4. The OOJ found that Mr. Hale failed to present sufficient evidence showing that his psychiatric problems were directly related to his compensable injury. The employer argues that the OOJ's order was proper based on the evidence in the record and urges this Court to affirm the decision on a strictly evidentiary basis.As we discuss at length in our analysis, the claims administrator improperly denied Mr. Hale's request to undergo an initial psychiatric consultation, and the record therefore lacked an expert psychiatric report for the claims administrator, OOJ and BOR to meaningfully assess whether depression should be a compensable injury of Mr.

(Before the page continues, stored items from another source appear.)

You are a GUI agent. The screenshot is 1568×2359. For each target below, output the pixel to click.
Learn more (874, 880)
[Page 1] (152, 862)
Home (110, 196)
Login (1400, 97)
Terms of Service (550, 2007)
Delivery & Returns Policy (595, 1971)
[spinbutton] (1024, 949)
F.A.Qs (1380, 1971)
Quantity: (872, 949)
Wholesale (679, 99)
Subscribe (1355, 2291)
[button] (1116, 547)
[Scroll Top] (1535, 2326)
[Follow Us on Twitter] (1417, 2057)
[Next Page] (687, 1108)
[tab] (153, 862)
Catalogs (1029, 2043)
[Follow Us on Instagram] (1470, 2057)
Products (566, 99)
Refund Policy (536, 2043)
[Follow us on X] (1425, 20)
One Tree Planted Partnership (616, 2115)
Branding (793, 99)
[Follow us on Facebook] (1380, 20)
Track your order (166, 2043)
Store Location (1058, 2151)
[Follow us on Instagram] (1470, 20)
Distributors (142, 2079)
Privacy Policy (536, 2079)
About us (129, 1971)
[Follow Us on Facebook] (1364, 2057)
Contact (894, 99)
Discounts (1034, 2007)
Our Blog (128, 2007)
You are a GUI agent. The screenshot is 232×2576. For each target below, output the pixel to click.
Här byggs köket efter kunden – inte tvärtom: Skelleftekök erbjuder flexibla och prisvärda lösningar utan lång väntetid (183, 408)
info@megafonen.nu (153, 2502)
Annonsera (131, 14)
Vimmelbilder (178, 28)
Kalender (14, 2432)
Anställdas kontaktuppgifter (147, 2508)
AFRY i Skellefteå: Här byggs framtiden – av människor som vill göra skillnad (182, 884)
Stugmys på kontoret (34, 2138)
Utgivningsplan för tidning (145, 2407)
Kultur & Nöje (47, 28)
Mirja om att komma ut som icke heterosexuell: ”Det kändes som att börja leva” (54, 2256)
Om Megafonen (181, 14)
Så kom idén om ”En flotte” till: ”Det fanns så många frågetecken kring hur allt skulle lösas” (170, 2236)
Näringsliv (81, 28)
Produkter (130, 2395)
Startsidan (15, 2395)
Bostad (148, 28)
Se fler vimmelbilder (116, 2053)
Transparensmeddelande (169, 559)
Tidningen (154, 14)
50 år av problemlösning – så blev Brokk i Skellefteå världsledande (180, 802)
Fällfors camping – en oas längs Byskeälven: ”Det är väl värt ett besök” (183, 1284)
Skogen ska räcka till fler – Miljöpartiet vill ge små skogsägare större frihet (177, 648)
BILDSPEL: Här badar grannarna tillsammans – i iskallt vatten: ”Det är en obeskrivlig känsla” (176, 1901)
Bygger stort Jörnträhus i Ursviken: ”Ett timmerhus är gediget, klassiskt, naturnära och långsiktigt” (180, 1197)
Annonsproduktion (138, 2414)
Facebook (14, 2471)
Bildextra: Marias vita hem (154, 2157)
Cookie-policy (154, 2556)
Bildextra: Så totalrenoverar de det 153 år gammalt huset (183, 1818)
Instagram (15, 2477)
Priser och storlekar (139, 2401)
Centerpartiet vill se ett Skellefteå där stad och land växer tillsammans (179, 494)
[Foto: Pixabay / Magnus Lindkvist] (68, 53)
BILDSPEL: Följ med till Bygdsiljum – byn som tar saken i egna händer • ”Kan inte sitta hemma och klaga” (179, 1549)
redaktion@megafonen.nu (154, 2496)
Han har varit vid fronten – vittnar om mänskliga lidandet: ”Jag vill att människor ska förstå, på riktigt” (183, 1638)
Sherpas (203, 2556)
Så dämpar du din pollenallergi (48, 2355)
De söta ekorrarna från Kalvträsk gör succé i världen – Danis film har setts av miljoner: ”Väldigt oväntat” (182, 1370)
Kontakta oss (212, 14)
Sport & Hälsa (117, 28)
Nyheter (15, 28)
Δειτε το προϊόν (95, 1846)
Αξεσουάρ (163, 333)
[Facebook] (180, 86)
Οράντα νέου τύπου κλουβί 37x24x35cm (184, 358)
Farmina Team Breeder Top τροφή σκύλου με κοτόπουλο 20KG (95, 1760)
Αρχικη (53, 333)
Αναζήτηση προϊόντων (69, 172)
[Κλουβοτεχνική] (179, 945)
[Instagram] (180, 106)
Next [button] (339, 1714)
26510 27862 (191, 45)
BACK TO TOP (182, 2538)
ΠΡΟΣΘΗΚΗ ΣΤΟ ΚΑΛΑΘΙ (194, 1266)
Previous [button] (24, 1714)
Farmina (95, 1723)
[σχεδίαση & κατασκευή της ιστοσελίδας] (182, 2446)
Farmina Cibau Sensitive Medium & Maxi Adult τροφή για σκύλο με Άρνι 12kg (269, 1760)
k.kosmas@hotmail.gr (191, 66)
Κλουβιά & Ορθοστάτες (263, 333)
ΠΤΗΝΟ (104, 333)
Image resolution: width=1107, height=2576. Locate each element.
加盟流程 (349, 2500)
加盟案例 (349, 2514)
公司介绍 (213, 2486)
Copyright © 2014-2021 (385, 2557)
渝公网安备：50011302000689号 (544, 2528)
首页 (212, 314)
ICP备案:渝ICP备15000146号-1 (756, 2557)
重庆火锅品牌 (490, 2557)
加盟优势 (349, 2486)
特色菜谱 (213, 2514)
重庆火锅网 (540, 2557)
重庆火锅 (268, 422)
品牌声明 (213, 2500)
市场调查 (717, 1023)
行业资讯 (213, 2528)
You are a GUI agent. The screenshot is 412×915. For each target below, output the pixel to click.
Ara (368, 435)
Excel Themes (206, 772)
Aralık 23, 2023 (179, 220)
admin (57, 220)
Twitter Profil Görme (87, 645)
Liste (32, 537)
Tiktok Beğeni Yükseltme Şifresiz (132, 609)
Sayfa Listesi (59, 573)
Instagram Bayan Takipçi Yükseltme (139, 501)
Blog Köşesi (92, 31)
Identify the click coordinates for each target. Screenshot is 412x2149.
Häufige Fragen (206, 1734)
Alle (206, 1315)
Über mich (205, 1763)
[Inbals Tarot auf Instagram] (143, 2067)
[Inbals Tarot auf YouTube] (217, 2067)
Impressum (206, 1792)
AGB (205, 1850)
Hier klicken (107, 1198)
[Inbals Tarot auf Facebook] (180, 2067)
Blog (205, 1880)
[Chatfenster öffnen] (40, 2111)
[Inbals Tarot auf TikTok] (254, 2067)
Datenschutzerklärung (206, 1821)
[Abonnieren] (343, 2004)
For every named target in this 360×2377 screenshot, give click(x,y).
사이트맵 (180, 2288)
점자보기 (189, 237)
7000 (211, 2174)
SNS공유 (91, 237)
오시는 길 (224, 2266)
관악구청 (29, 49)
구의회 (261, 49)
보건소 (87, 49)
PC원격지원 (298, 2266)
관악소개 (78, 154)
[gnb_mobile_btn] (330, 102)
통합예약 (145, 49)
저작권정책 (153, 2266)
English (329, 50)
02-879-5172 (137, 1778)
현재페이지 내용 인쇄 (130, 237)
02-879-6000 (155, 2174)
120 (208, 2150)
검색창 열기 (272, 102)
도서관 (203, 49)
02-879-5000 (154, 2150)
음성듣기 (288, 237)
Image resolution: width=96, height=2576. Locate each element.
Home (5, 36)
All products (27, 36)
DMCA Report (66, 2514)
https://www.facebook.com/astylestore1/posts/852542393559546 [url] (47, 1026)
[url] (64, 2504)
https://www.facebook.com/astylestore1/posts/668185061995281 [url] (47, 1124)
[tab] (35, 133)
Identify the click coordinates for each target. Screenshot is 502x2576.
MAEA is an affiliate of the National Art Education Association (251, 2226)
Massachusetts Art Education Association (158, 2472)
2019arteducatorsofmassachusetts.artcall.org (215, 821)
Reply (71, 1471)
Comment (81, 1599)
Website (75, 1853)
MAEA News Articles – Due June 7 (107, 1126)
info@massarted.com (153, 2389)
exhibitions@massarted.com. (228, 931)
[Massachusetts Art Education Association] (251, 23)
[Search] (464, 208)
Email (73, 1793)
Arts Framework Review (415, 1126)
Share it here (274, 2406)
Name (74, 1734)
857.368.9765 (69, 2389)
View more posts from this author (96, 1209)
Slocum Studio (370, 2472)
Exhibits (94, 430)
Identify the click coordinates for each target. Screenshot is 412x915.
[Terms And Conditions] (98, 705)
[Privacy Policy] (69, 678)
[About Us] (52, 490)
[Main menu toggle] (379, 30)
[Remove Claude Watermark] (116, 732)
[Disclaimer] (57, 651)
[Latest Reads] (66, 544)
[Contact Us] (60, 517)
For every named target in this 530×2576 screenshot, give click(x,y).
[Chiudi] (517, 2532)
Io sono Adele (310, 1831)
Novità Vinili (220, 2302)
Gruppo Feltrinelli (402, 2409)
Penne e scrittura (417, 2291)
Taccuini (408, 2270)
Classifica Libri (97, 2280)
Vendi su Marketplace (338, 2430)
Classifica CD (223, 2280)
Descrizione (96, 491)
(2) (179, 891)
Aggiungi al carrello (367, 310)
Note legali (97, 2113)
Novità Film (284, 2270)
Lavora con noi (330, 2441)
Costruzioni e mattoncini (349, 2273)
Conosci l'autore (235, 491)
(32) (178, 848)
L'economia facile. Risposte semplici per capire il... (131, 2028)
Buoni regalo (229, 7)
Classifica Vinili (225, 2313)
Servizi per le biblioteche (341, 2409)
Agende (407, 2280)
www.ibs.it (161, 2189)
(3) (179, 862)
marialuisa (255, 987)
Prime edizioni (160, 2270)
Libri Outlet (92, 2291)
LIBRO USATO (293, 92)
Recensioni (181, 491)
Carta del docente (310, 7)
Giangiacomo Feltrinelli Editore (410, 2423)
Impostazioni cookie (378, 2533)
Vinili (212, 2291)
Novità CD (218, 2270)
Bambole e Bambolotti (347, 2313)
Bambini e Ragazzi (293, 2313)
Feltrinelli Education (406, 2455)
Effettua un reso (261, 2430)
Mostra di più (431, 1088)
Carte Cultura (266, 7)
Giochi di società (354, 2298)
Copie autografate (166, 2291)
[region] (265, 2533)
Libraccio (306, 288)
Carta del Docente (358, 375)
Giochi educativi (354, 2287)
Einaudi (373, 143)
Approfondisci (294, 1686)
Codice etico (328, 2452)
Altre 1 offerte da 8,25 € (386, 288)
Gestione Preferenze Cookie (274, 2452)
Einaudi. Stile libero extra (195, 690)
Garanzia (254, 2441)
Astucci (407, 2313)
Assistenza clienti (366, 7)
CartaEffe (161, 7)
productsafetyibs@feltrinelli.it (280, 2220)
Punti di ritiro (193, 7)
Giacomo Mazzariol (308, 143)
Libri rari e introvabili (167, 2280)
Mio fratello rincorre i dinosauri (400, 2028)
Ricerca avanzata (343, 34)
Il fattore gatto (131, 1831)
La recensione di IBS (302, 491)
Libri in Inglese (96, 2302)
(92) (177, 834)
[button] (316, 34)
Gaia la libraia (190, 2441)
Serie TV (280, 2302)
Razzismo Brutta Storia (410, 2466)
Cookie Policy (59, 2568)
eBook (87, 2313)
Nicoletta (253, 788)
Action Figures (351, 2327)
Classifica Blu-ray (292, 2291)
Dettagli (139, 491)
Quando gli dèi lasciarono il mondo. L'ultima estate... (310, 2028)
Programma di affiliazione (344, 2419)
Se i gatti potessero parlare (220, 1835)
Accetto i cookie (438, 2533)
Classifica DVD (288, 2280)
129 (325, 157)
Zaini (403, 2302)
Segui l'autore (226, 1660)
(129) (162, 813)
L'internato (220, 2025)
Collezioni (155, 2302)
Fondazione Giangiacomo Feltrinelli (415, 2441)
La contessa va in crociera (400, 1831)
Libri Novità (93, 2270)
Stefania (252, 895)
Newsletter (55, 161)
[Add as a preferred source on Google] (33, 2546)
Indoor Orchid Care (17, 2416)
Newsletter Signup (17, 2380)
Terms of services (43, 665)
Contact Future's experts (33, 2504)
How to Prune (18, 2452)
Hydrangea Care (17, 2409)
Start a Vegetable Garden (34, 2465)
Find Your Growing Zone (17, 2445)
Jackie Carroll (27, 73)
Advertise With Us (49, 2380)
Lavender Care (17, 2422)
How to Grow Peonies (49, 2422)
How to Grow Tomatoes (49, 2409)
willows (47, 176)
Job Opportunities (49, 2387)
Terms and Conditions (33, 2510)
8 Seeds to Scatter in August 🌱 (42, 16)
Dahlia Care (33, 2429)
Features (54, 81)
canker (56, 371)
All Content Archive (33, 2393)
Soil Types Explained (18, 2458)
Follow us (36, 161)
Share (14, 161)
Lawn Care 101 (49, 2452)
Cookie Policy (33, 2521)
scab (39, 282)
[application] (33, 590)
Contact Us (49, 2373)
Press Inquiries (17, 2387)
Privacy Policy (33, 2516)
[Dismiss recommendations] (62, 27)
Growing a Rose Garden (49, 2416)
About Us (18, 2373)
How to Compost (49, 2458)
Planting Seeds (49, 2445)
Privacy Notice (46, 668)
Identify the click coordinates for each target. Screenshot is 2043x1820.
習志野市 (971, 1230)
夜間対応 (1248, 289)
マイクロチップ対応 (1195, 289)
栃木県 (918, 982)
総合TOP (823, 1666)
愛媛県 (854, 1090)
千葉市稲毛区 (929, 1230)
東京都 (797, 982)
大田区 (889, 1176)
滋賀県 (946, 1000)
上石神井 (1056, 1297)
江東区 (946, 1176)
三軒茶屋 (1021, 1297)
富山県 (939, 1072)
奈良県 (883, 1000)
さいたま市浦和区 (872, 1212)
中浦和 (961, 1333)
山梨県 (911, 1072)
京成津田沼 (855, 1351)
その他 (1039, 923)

Hale's claim. We note that the only expert medical opinion before the OOJ was that of Dr. Aranas who found that Mr. Hale's depression was directly related to his compensable injury.
5. In practical terms, section 12.5(a) creates a Catch–22 situation—it requires a claimant to demonstrate the need for psychiatric care before being seen by a psychiatric professional.
6. The order should also direct the psychiatrist to issue a report which provides the information required under section 12.4, following Mr. Hale's initial evaluation. Only after receiving and reviewing the psychiatrist's report following the initial evaluation can the claims administrator determine whether depression should be added as a compensable condition of Mr. Hale's claim.